For centuries, New York City has served as a primary gateway city for immigrants to the United States. In the early twentieth century, according to the 1910 Census, New York City’s population was roughly 40% foreign-born. The problems these immigrants presented to government officials, doctors, religious leaders, industrialists, the police, and educators in New York City transformed not only the local debate on immigration but the national discussion of “Americanization” as well. According to the most recent census, approximately 40% of the city's population is foreign-born. Like their predecessors at the turn of the twentieth century, contemporary immigrants, arriving from the Caribbean, Africa, Central America, Asia, and Europe, have posed serious challenges to the civic, educational, and political institutions of New York City. How are these foreign-born residents reshaping the city today? This seminar explores the intersection of immigration, race, culture, and politics in New York City, both from the perspective of history and in relation to contemporary realities as it explores the forces shaping the century-old encounter between immigrants and New York City.

VERGIL

Prof.
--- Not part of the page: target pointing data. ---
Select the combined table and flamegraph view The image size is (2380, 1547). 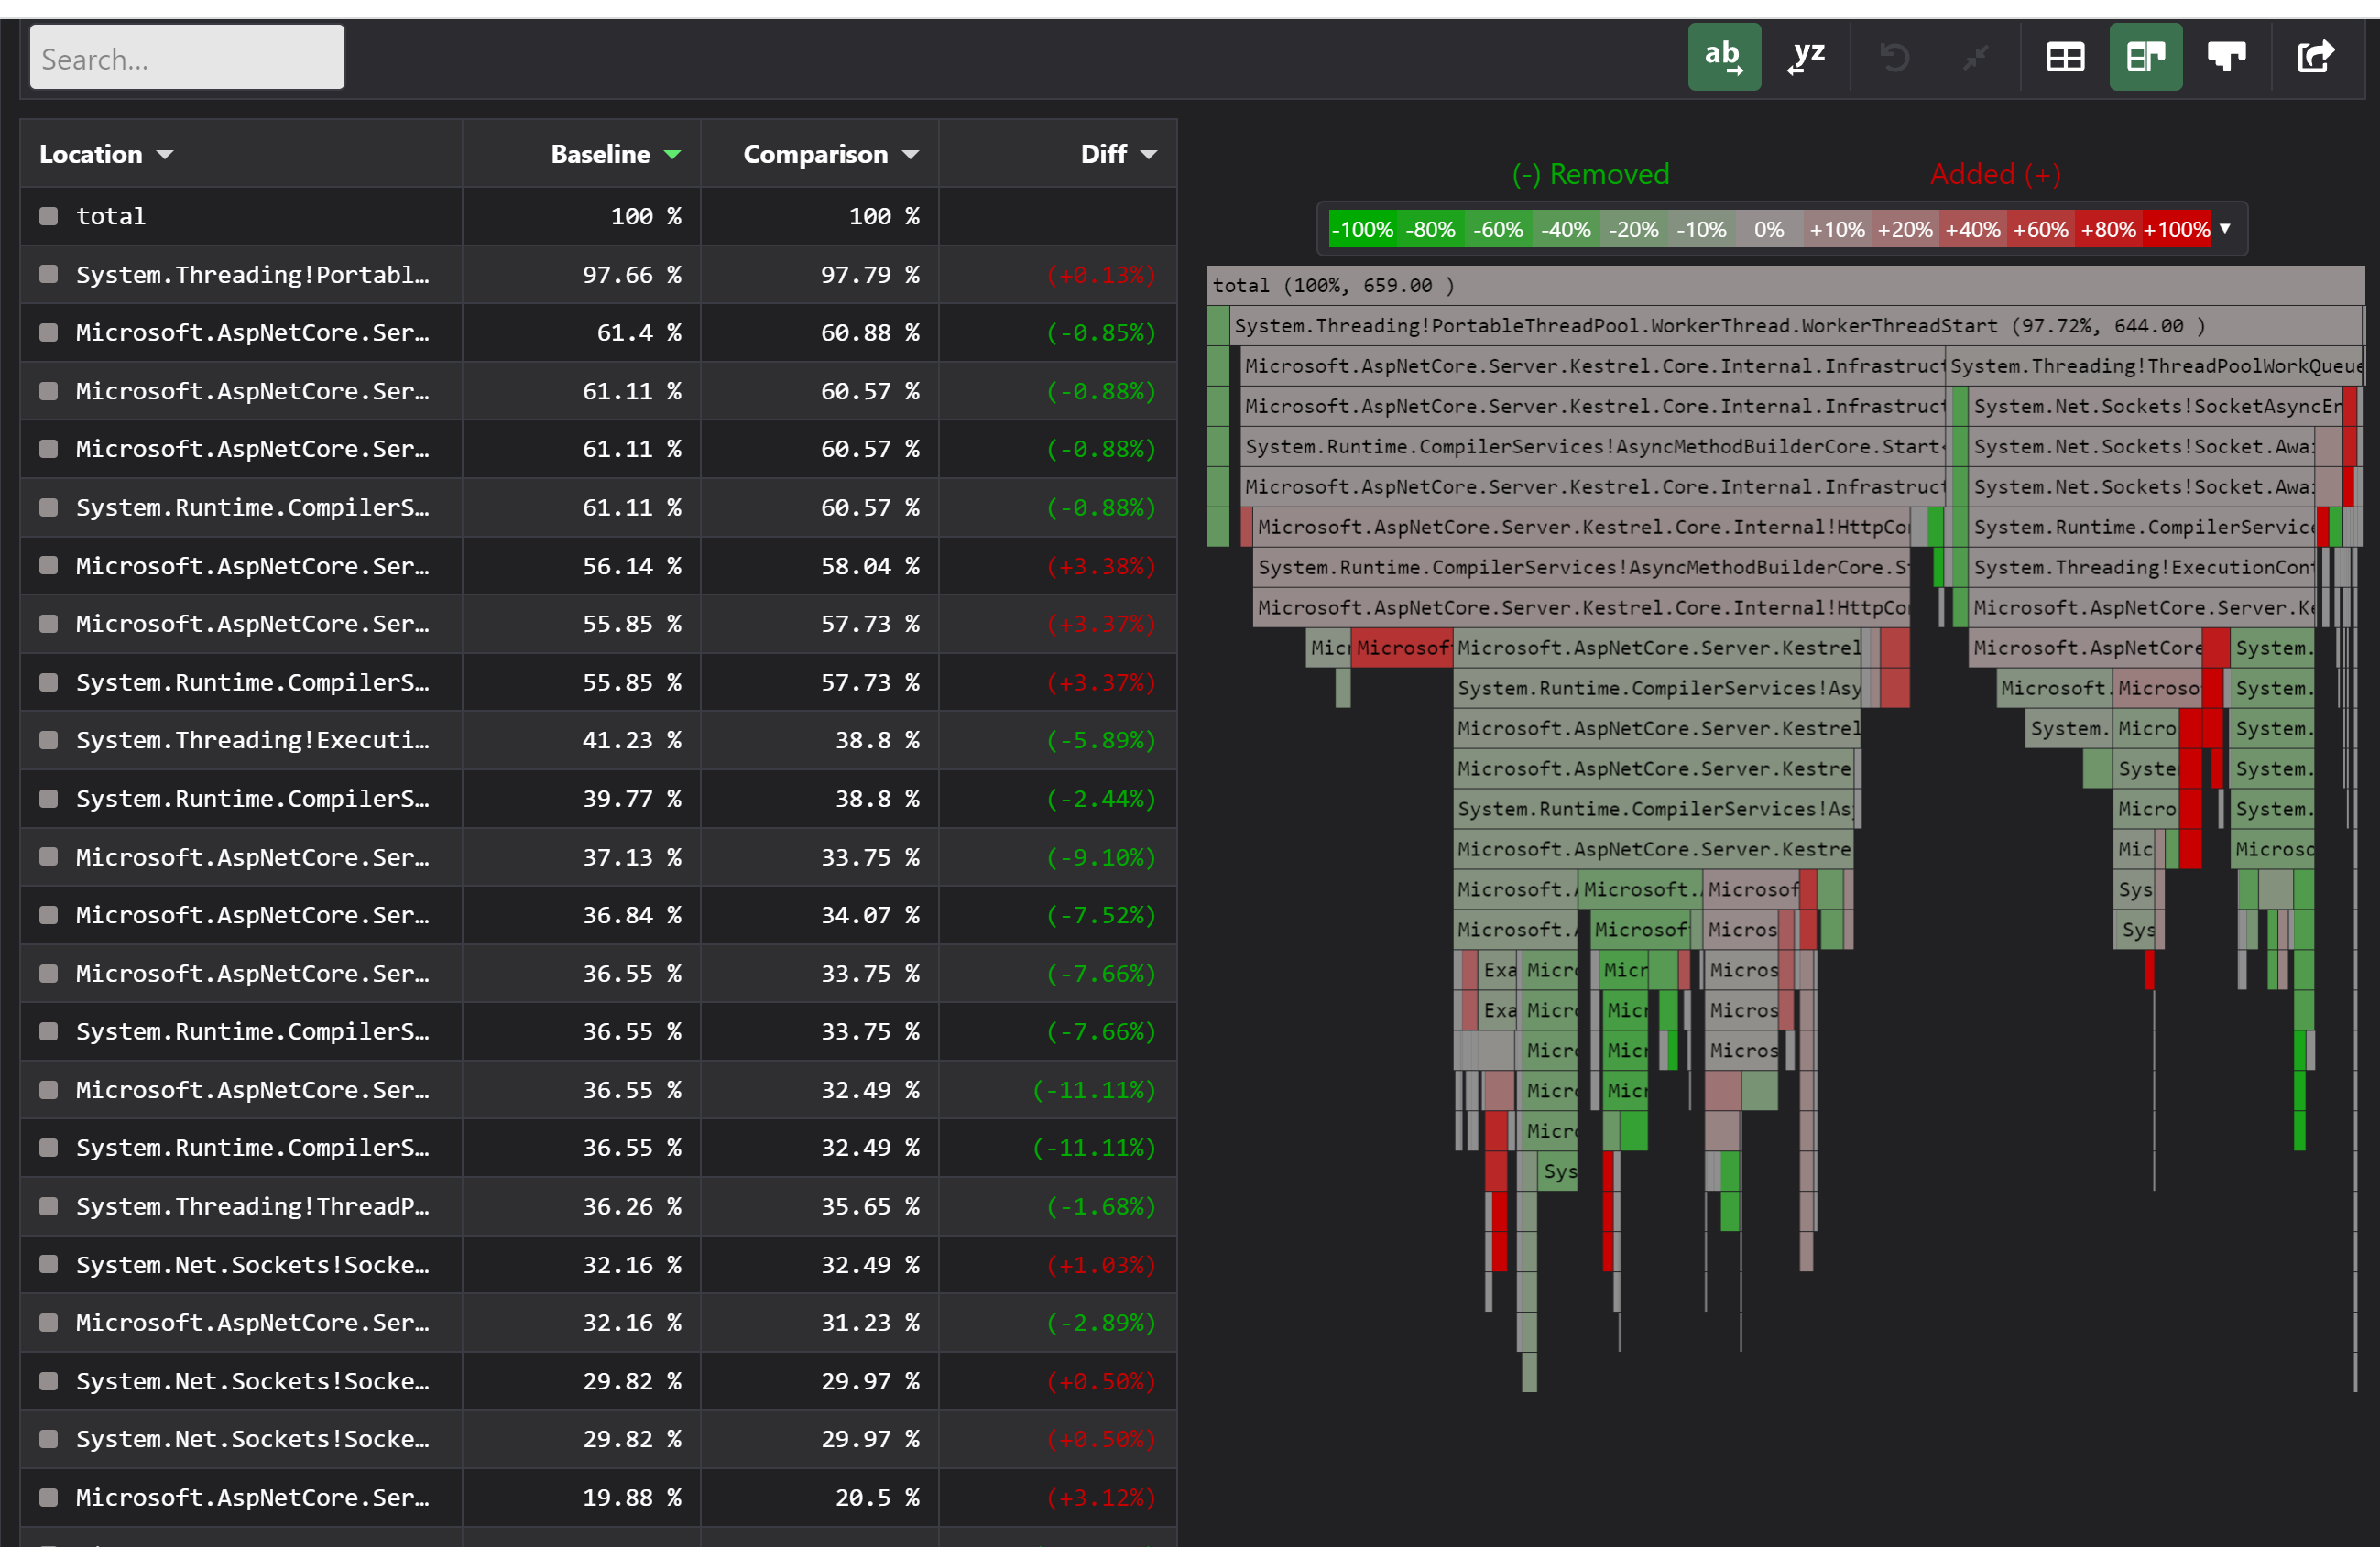[x=2145, y=57]
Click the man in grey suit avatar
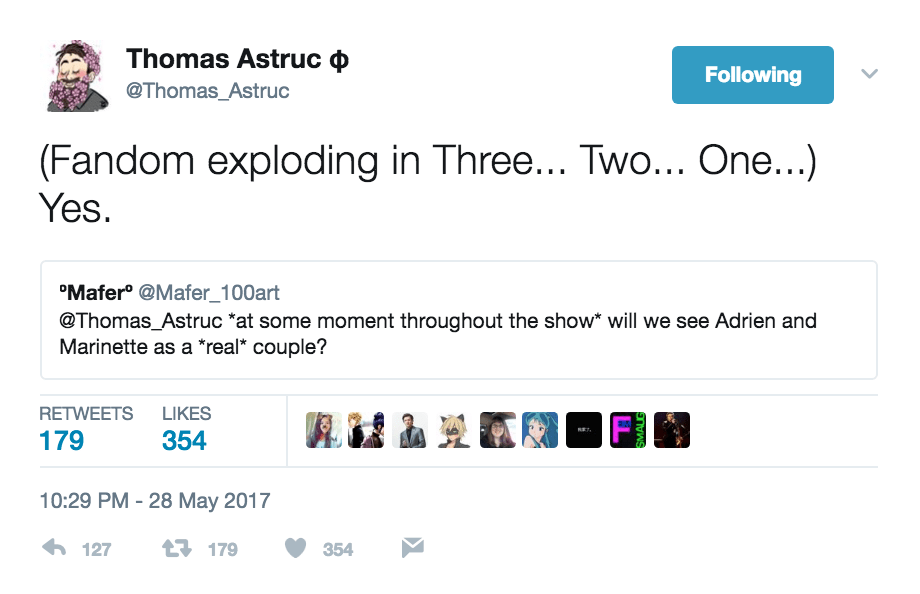The image size is (920, 594). pyautogui.click(x=410, y=430)
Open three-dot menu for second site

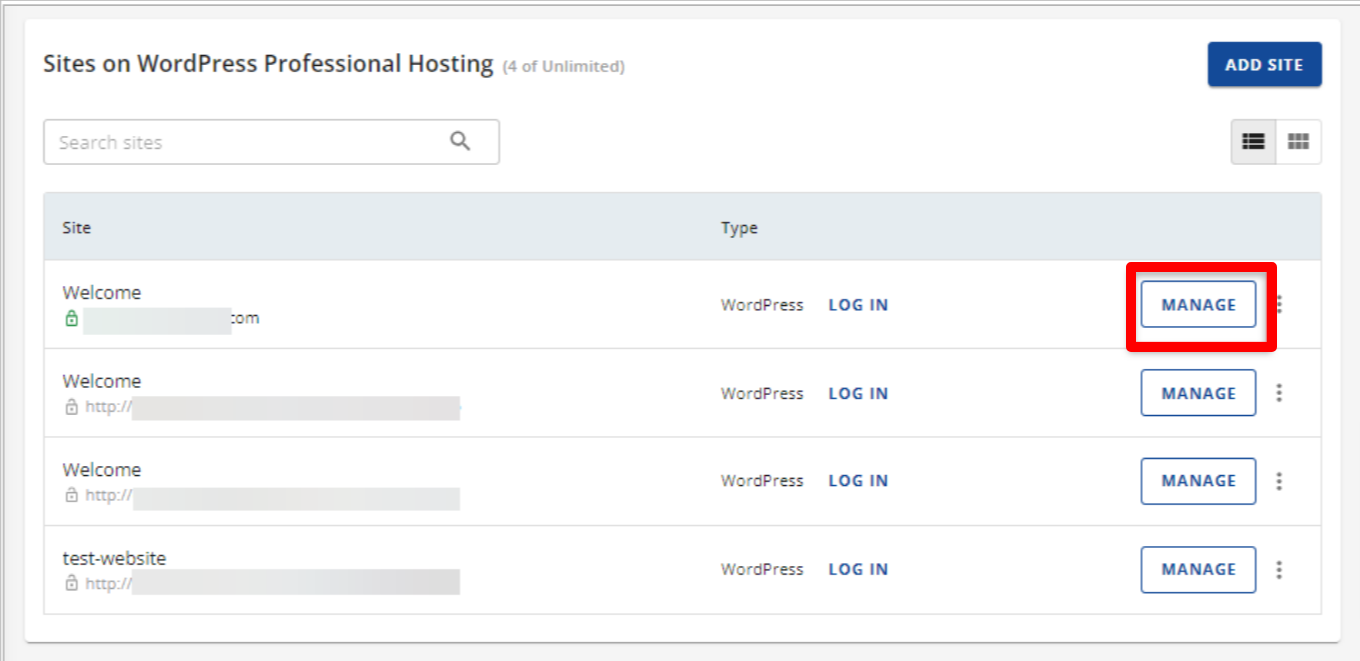(1279, 393)
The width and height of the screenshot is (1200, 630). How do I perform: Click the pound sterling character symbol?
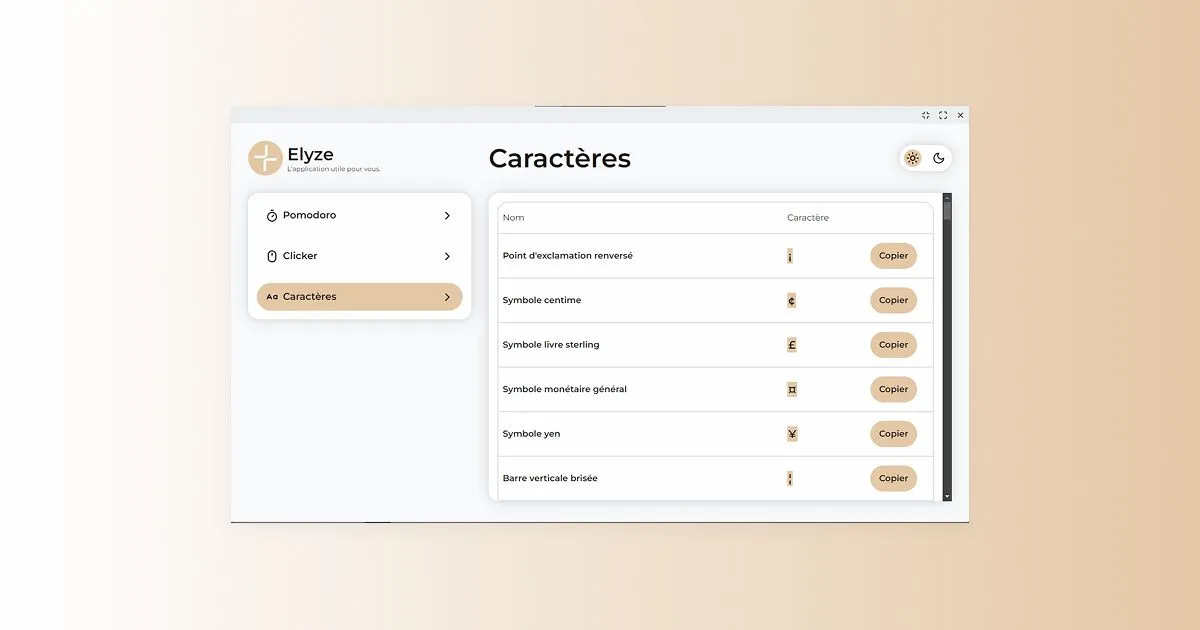coord(792,345)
Catherine Fennell
(CSER UN3303_001) - R 4:10 pm - 6:00 pm

Scholars of gender, sexuality, ethnicity, and race have long been preoccupied with the terms, categories, and processes through which the United States has excluded or qualified the citizenship of particular groups, including women, immigrants, indigenous nations, and descendants of enslaved Africans. Yet it has spent less time interrogating the unqualified content of Americanness, and the work that the imagination of a "default" American identity does in contemporary political life. This seminar introduces students to this problem through an unspoken racial dimension of American political belonging -- the presumed whiteness of ideal American citizens. Readings drawn from several disciplinary traditions, including anthropology, linguistics, sociology, history, and journalism, will ground students in the course's key concepts, including racial markedness, the history of racialization, and public sentiment. Students will mobilize these tools to analyze several cases that rendered white sentiment explicit in politically efficacious ways, including the "panic" incited by the destabilization of race-based residential segregation, the "paranoia" of conspiracy theorists, the "sympathy" associated with natural disasters, and the "resentment" or "rage" associated with the loss of racial privileges.